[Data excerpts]
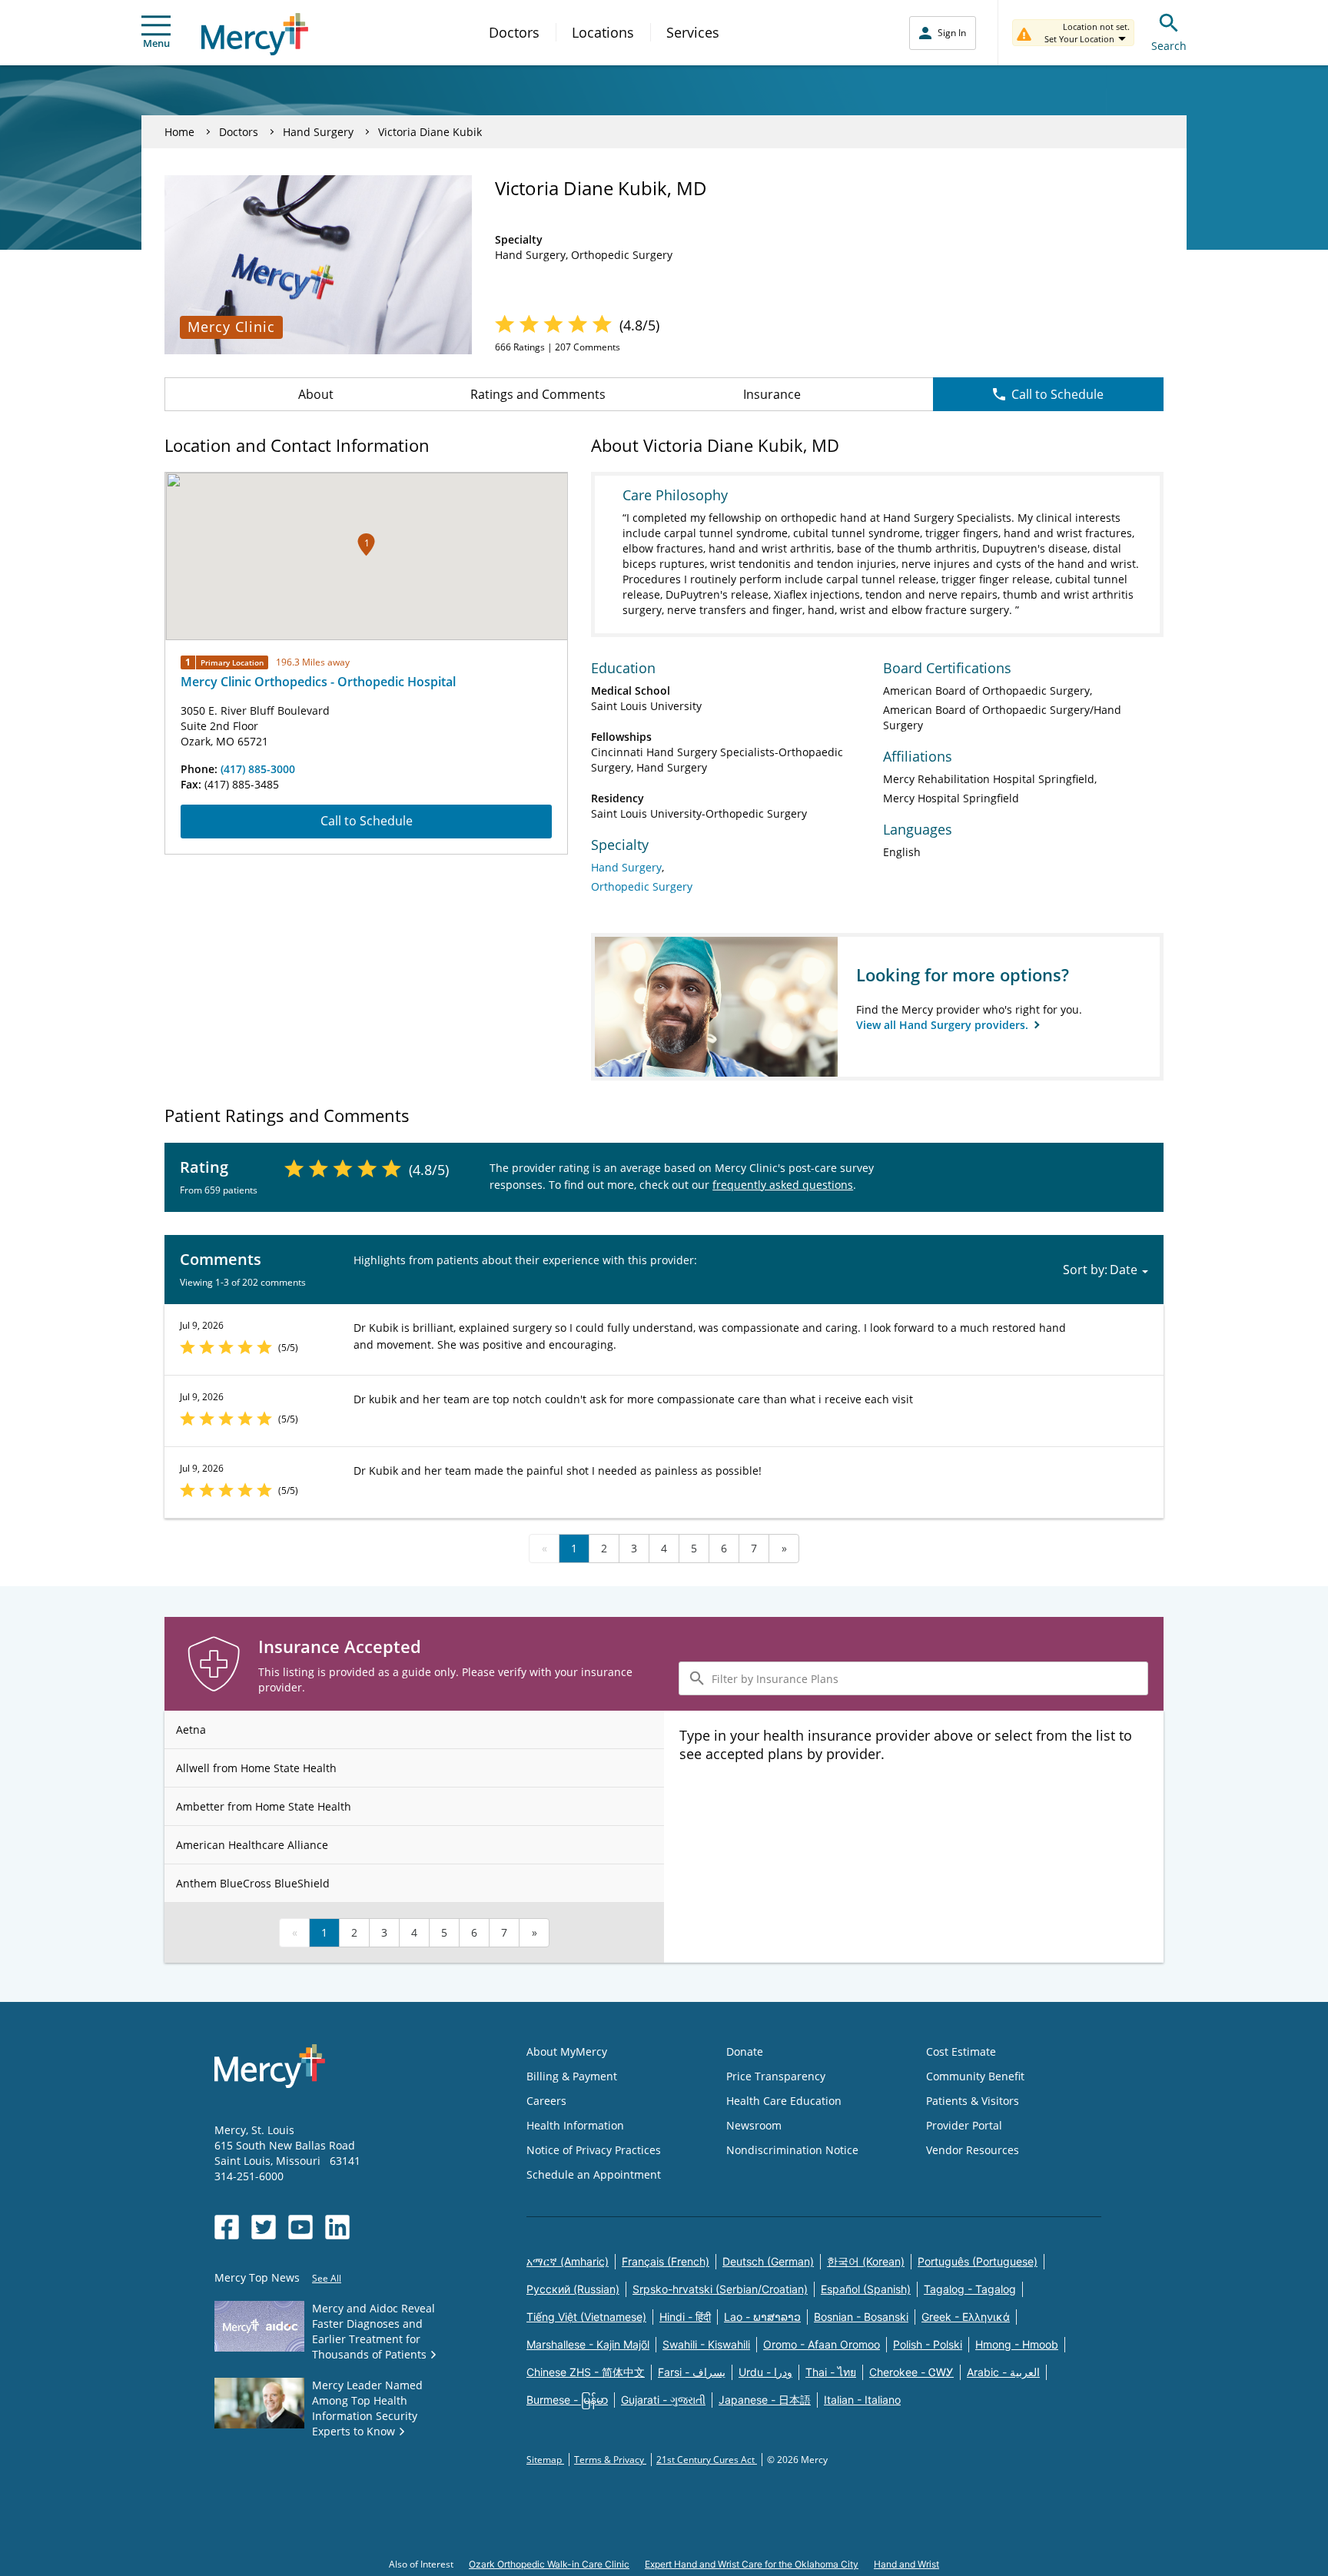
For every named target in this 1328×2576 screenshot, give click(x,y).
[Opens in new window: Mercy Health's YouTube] (300, 2227)
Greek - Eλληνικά (965, 2316)
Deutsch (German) (768, 2261)
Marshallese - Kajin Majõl (587, 2344)
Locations (603, 32)
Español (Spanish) (866, 2288)
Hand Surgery (318, 131)
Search (1169, 45)
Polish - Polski (927, 2344)
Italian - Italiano (862, 2399)
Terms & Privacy (610, 2459)
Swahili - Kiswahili (706, 2344)
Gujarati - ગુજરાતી (663, 2399)
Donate (744, 2051)
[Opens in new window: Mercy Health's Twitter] (263, 2227)
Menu (156, 43)
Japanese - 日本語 (765, 2399)
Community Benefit (975, 2076)
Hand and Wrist (906, 2564)
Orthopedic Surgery (641, 886)
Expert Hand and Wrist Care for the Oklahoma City (751, 2564)
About (316, 394)
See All (326, 2278)
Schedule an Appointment (593, 2174)
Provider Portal (964, 2125)
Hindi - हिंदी (685, 2316)
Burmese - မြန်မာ (567, 2399)
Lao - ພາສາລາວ (762, 2316)
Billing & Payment (571, 2076)
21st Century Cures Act (706, 2459)
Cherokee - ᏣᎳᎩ (911, 2371)
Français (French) (665, 2261)
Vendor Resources (972, 2150)
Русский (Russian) (572, 2288)
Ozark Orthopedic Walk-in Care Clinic (549, 2564)
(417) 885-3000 (258, 769)
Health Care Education (784, 2100)
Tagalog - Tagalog (970, 2288)
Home (179, 131)
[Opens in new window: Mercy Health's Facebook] (226, 2227)
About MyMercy (566, 2051)
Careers (546, 2100)
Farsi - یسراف (691, 2371)
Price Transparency (775, 2076)
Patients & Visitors (972, 2100)
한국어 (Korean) (866, 2261)
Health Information (575, 2125)
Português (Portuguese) (978, 2261)
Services (692, 32)
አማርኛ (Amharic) (567, 2261)
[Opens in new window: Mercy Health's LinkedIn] (337, 2227)
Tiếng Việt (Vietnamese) (586, 2316)
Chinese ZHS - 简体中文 (585, 2371)
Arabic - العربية (1003, 2371)
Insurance (772, 394)
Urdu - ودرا (765, 2371)
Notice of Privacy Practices (593, 2150)
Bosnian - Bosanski (861, 2316)
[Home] (254, 34)
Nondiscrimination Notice (792, 2150)
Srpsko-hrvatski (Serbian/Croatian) (720, 2288)
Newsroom (754, 2125)
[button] (366, 544)
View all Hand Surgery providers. (943, 1024)
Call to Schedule (1057, 394)
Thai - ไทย (830, 2371)
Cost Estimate (961, 2051)
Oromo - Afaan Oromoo (821, 2344)
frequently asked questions (782, 1184)
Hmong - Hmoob (1016, 2344)
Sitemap (545, 2459)
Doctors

### Task description
Every line above with the word "Surgery" belongs in the answer, copied as written.

### Expected answer
Hand Surgery (318, 131)
Orthopedic Surgery (641, 886)
View all Hand Surgery providers. (943, 1024)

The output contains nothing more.